_Your objective_:
Copy the following lines word for word, omitting the pictures from your answer.

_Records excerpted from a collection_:
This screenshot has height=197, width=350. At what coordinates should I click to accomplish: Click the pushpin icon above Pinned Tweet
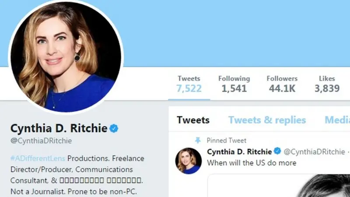[198, 140]
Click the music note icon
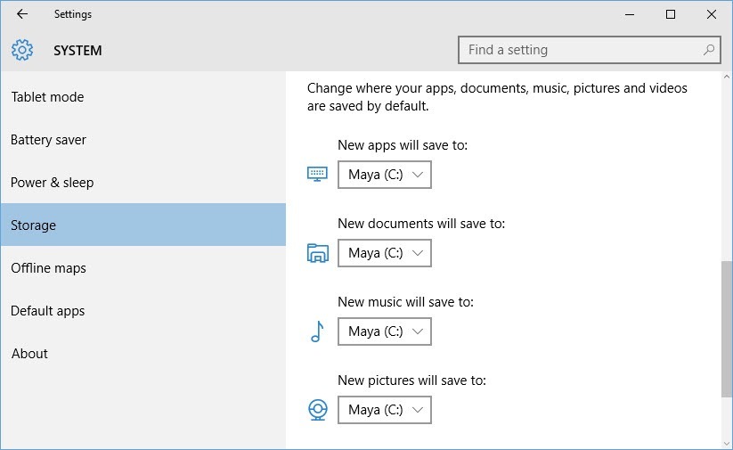733x450 pixels. coord(317,331)
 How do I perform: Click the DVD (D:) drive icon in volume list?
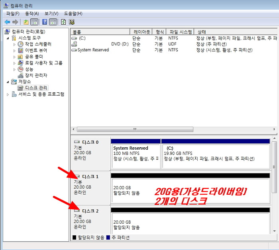click(x=74, y=44)
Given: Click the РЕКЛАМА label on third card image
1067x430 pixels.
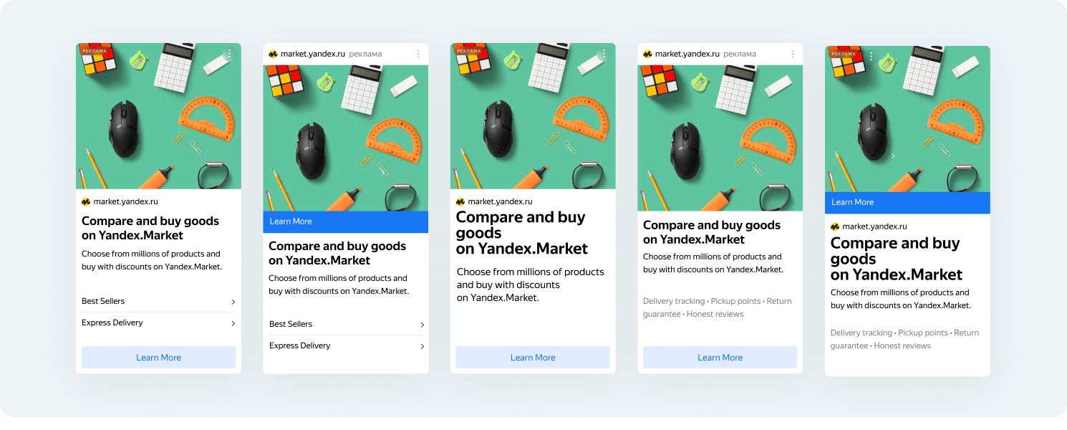Looking at the screenshot, I should click(x=468, y=51).
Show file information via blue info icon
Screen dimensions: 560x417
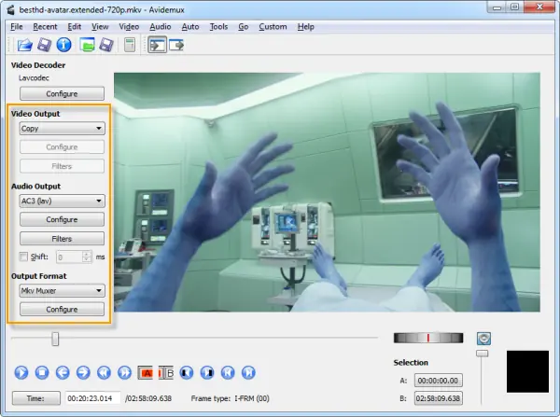point(63,45)
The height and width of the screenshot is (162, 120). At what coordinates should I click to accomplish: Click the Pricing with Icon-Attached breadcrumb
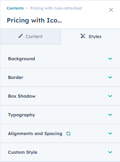[x=56, y=8]
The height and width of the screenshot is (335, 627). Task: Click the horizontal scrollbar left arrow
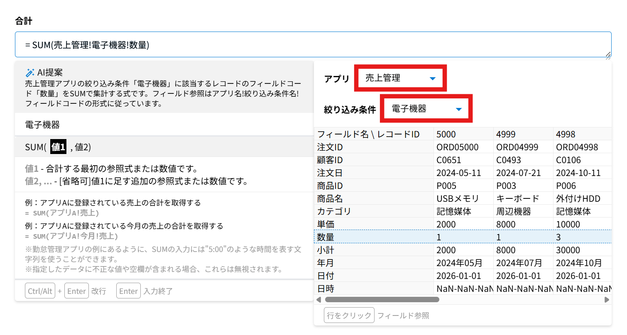pyautogui.click(x=319, y=299)
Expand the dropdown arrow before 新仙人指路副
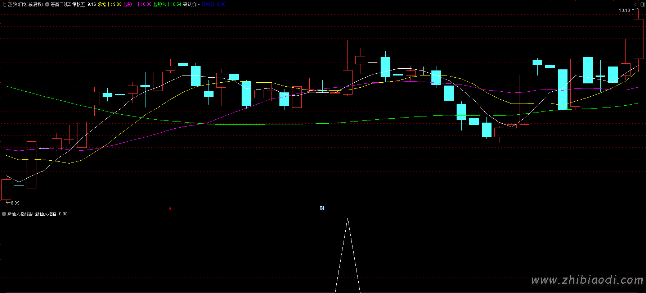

_Completed exercise_:
This screenshot has height=197, width=350. At what coordinates should I click to accomplish: Click the pushpin icon above Pinned Tweet
[198, 140]
Click the music note icon
733x450 pixels. coord(317,331)
 How do I perform: Click the DVD (D:) drive icon in volume list?
click(x=74, y=44)
Given: Click the РЕКЛАМА label on third card image
1067x430 pixels.
Looking at the screenshot, I should click(x=468, y=51).
Show file information via blue info icon
Screen dimensions: 560x417
point(63,45)
The height and width of the screenshot is (162, 120). At what coordinates should I click to accomplish: Click the Pricing with Icon-Attached breadcrumb
[x=56, y=8]
The height and width of the screenshot is (335, 627). Task: Click the horizontal scrollbar left arrow
pyautogui.click(x=319, y=299)
Expand the dropdown arrow before 新仙人指路副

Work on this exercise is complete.